Workflow automation
Why it matters
It lets one person do work that used to need several. A welcome email sent within minutes of signup reaches a customer while interest is fresh, rather than whenever someone remembers.
It also makes the result consistent. Rules applied by software are applied the same way every time, which removes forgotten steps, duplicate work and the quiet differences between how two colleagues handle the same request.
The cost is that mistakes also repeat consistently. That is why the process needs to be described, tested on real examples and watched after it goes live.
How to apply it
- Write down the trigger and the outcome first. What event starts it, and what exactly should exist at the end?
- Automate frequent, rule-based, error-prone steps before rare ones.
- Keep simple automations inside one tool. Use a connector only when data has to cross tools, usually through an API or a webhook.
- Leave decisions that need real judgement, or that carry real risk, with a person.

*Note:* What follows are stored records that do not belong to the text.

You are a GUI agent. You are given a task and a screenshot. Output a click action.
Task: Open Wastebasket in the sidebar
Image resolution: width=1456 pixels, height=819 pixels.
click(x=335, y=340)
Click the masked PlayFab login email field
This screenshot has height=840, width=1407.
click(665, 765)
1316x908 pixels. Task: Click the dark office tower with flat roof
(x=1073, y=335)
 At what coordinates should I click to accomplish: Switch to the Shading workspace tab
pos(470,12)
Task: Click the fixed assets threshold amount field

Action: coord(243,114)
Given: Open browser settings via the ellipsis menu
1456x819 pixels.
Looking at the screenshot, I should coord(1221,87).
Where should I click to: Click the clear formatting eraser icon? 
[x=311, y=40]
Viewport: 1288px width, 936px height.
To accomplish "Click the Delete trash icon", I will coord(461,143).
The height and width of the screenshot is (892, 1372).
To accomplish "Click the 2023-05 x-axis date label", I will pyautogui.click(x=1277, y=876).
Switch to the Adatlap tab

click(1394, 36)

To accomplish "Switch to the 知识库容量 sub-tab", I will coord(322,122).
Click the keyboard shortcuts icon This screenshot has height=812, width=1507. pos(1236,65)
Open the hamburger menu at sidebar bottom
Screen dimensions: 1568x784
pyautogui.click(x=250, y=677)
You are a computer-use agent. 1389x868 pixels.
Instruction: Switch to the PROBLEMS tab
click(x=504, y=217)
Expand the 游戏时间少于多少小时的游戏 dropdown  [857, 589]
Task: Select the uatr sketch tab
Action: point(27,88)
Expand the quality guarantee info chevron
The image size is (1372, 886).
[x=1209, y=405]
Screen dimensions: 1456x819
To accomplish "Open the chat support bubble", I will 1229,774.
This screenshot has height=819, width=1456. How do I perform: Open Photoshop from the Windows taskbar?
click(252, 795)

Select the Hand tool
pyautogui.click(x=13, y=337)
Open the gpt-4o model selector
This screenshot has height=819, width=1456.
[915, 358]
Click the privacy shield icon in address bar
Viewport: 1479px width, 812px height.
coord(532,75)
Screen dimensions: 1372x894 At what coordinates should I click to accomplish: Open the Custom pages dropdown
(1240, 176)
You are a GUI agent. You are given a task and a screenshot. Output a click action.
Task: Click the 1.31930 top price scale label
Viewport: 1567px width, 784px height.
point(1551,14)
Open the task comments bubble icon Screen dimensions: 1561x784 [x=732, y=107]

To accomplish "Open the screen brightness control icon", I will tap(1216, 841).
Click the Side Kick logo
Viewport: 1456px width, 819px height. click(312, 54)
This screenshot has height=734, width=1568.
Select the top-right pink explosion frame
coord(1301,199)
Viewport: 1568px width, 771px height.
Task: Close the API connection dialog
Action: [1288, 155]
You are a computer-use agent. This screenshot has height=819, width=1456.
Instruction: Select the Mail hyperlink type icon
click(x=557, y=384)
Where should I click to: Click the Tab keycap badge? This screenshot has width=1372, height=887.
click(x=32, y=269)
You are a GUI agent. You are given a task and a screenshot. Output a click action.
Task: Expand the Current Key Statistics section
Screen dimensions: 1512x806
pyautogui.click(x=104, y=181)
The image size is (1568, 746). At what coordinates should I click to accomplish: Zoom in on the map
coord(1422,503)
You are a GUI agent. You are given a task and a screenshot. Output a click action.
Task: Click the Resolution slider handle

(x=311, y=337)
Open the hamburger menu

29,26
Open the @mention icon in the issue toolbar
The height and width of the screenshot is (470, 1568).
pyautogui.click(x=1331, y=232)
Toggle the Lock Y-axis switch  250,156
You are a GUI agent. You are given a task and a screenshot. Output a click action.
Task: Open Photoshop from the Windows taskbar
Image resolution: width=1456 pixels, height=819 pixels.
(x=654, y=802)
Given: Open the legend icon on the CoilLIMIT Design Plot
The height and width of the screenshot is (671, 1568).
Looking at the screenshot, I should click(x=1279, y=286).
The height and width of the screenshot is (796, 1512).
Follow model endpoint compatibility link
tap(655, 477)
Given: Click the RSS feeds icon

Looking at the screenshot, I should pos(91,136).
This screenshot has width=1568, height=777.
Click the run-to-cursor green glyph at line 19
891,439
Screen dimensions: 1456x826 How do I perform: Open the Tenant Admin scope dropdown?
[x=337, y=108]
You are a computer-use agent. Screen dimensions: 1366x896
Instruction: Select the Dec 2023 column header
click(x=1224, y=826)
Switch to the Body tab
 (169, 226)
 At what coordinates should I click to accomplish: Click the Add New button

- Review live automations every few months and switch off any that no longer match the process.
What it is
Every automation has the same shape: a trigger, then one or more actions. A new lead fills in a form (trigger), and the system creates a record, assigns an owner and sends a confirmation email (actions). Tools such as Zapier, Make and n8n let a non-engineer build these chains by connecting apps, and AI agents can now add steps that need some judgement, such as reading an email and deciding which category it belongs to.
Common mistakes
An automation that runs on bad data repeats the mistake at full speed, so test with a few real examples and add an alert for failures. Another trap is automating a process nobody has written down: it is hard to automate what nobody can describe.